Поразили меня эти слова в современных устах, тем более что прозвучали они так естественно, словно хорошее воспитание было высшим авторитетом для разнузданных послевоенных гимназисток. Современные мастерски умеют жонглировать то дурным, то хорошим воспитанием поочередно. Я почувствовал себя хамом. Отступать было слишком поздно – мир существует потому только, что всегда слишком поздно отступать. Я ответил с поклоном:
– Я раб ваш, многоуважаемая госпожа.
Она встала и направилась к дверям. Ужас! Если она выйдет, оставя меня с хамством, – все пропало! Я кинулся наперерез, преградил ей дорогу. Она остановилась.
– Что вам надо?
Она встревожилась.
А я, влекомый собственным движением и вдобавок уже не будучи в состоянии отступить, я стал надвигаться на нее. Я на нее, псих, шут, позер, обезьяна, на барышню, вычурный школяр и кавалер, с тупой бесцеремонностью – она пятится на стол, – а я на нее плавно, обезьянничая, пальцем указываю направление, я к ней придвигаюсь, словно пьяный, злобный хам, словно бандит – она к стене, я за ней. Но, проклятье! – наступая на нее кошмарно и безобразно, лупоглазо, я в то же время вижу – перед психом она ничуть не теряет своей красы, – я становлюсь звероподобен, а она у стены, крохотная, вся подобравшаяся, бледная, с руками опущенными, слегка в локтях согнутыми, тяжелодышащая и словно мною на стену брошенная, с расширившимися зрачками и безумно тихая, напуганная, враждебная, она прекрасна, как в кино, современна, поэтична, артистична, а страх не уродует, но украшает ее! Еще миг. Я приближался к ней, и в силу обстоятельств должны были прийти иные решения, в голове моей проскочила мысль, что конец, что я должен рукой вцепиться в это ее личико – я влюблен был, влюблен!… но тут какой-то галдеж донесся из передней. Это Ментус напал на служанку. Звонка мы не услышали. Он пришел ко мне в гости на новую квартиру и, оказавшись один на один со служанкой в передней, пожелал совершить над нею насилие.
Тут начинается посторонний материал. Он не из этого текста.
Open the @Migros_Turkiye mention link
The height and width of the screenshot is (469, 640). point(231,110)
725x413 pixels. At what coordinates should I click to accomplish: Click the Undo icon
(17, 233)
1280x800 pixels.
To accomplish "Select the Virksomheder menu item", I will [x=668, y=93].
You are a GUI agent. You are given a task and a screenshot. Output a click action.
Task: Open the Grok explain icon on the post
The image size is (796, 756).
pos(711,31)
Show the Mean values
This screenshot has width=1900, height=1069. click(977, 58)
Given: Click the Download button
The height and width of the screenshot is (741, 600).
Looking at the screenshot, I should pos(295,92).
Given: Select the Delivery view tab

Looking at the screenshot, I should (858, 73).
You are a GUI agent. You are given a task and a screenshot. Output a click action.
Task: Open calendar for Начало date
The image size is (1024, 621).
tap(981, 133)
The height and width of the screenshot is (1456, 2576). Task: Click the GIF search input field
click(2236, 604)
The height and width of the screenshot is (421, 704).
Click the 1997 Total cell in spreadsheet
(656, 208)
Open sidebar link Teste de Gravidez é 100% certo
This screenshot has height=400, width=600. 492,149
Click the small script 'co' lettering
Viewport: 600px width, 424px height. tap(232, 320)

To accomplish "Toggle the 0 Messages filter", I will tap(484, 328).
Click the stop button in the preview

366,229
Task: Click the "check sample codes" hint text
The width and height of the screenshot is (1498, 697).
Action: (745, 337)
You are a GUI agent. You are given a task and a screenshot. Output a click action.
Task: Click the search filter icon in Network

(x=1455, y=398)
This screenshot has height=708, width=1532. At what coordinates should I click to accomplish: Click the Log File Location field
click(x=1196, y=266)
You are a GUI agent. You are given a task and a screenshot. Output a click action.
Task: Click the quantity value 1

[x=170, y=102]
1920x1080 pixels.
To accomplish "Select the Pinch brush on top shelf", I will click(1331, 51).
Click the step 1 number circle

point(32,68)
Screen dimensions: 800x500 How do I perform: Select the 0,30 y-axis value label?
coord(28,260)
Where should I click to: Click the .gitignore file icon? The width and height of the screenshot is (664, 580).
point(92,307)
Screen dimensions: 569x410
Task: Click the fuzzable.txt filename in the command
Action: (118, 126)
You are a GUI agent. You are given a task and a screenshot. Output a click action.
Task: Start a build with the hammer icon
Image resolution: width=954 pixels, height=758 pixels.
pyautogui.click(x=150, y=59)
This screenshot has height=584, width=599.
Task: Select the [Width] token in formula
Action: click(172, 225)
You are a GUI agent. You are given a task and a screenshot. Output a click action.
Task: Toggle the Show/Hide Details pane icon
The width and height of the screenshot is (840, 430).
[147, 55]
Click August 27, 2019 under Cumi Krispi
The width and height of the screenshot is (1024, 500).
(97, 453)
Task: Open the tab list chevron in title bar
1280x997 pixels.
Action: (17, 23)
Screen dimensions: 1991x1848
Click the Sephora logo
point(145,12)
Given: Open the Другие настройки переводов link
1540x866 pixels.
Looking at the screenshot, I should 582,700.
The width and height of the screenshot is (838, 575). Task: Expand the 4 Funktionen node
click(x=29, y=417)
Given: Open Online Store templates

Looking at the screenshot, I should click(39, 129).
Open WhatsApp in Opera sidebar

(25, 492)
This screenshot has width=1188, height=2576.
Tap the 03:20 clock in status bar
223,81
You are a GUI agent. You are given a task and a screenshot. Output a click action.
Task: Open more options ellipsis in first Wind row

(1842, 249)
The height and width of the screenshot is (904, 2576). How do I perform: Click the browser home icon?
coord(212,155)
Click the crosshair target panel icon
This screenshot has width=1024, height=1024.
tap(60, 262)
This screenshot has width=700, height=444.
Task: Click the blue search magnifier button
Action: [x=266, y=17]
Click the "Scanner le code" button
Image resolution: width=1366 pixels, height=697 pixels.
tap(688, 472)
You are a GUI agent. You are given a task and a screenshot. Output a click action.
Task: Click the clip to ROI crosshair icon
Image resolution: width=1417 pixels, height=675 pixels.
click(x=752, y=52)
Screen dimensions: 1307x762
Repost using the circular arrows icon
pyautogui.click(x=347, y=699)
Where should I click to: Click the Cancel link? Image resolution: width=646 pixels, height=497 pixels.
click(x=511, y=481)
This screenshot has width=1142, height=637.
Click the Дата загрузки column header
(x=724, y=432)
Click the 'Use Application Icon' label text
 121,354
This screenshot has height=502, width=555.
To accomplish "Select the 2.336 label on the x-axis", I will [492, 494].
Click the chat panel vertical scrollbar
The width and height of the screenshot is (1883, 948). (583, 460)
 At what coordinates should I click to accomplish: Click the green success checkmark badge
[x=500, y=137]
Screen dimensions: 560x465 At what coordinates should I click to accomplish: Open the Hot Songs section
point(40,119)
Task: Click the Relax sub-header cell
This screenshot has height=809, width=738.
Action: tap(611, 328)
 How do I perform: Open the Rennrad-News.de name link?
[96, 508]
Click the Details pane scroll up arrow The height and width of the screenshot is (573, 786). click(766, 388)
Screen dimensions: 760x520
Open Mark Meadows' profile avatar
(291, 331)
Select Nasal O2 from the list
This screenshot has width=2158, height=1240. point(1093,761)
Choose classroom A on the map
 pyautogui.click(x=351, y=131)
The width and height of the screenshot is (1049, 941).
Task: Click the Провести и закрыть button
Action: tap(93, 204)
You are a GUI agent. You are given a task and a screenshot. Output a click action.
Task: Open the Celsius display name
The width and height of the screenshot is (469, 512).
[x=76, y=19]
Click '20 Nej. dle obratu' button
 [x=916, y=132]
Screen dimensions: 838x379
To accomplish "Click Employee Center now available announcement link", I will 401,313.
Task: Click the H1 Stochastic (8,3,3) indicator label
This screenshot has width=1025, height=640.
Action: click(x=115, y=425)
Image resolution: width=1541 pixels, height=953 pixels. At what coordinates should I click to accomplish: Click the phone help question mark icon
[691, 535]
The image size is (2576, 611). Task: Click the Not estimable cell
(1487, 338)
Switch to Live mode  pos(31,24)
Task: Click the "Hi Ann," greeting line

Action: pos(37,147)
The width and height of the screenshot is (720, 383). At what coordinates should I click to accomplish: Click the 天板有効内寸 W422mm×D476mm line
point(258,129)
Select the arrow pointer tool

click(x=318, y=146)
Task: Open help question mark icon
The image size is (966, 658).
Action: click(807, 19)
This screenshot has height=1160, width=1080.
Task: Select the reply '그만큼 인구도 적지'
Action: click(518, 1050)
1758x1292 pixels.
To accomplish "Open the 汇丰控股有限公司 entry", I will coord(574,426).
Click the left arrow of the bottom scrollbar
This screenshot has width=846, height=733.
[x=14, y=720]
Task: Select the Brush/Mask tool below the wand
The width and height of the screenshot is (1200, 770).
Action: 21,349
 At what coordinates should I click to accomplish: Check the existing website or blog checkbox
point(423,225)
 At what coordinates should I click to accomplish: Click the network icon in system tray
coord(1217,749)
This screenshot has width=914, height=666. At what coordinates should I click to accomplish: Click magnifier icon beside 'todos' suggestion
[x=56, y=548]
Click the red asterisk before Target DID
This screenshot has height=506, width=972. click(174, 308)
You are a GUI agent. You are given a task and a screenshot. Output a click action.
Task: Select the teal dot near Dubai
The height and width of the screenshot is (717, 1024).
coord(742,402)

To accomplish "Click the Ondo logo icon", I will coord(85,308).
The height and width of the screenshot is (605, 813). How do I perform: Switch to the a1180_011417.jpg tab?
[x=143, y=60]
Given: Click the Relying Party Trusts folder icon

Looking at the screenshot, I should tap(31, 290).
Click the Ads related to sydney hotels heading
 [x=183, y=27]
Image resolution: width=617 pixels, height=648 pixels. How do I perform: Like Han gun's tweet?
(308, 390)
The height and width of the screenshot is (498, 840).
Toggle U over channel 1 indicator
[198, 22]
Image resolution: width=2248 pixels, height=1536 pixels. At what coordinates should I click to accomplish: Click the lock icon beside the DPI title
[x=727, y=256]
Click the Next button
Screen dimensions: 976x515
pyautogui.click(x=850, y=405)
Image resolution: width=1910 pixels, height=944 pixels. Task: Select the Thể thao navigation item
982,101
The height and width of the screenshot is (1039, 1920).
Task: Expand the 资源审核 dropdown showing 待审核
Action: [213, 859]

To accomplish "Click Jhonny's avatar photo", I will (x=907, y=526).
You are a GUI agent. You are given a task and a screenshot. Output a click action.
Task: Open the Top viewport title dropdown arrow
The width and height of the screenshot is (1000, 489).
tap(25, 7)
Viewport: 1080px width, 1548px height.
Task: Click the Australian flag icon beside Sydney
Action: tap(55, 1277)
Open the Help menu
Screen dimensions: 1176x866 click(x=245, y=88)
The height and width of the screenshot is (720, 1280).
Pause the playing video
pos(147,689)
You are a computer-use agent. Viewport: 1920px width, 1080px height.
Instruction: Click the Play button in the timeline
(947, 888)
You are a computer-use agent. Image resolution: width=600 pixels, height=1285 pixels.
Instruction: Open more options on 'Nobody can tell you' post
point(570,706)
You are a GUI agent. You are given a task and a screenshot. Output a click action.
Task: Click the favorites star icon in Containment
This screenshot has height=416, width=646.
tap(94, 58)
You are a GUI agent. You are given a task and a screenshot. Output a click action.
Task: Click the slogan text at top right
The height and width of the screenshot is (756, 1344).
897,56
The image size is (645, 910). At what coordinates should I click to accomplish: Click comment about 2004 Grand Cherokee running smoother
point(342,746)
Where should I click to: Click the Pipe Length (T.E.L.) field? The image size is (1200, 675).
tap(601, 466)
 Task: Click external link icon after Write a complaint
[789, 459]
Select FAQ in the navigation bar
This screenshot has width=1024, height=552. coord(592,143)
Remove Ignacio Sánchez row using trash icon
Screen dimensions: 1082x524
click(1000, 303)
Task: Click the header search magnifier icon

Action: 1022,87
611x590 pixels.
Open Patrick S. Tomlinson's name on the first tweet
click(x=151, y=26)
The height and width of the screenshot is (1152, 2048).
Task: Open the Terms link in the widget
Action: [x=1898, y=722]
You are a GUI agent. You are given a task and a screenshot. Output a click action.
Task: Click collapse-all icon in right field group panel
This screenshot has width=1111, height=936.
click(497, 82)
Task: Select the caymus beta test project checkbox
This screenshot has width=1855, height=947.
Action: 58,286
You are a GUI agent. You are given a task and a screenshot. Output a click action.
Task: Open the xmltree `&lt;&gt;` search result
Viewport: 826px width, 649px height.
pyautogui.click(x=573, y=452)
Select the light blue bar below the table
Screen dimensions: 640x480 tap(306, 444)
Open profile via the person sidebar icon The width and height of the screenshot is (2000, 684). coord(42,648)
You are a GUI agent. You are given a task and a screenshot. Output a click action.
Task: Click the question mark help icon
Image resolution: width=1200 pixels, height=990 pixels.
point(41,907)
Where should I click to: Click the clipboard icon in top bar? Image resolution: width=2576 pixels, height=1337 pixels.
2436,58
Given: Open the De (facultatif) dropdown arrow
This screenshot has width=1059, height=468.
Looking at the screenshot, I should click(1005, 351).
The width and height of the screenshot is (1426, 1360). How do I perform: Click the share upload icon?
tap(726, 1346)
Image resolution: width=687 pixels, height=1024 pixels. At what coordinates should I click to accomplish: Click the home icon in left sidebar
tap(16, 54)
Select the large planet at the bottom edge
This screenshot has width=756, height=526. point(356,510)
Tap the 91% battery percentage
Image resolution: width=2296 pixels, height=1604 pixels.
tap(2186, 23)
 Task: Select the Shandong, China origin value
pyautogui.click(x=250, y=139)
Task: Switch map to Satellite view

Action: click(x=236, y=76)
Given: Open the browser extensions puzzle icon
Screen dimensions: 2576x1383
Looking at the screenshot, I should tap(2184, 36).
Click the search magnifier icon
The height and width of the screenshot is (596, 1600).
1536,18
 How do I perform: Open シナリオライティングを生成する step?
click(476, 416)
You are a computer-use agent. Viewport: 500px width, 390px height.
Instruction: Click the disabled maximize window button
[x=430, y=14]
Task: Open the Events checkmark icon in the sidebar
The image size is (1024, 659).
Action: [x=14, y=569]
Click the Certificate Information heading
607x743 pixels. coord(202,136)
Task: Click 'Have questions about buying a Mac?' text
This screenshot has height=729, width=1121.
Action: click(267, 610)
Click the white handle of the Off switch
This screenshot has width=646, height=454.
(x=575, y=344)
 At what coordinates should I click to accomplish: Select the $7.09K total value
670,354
Ибо Ментус после поединка с Сифоном не мог отвязаться от своих жутких мин и попал в такие дьявольские сети, что уже вообще не мог иначе чем чудовищно. Увидев служанку, он не преминул повести себя по отношению к ней так вульгарно и грубо, как только мог. Служанка подняла крик. Ментус пнул ее в живот и вошел в комнату с бутылкой водки под мышкой.
– А, ты тут! – рявкнул он. – Привет, Юзек, приятель! Я наношу визит. Притащил водяры и сарделек! Хо-хо-хо, ну и рожа у тебя! Ничего, ничего, моя не лучше!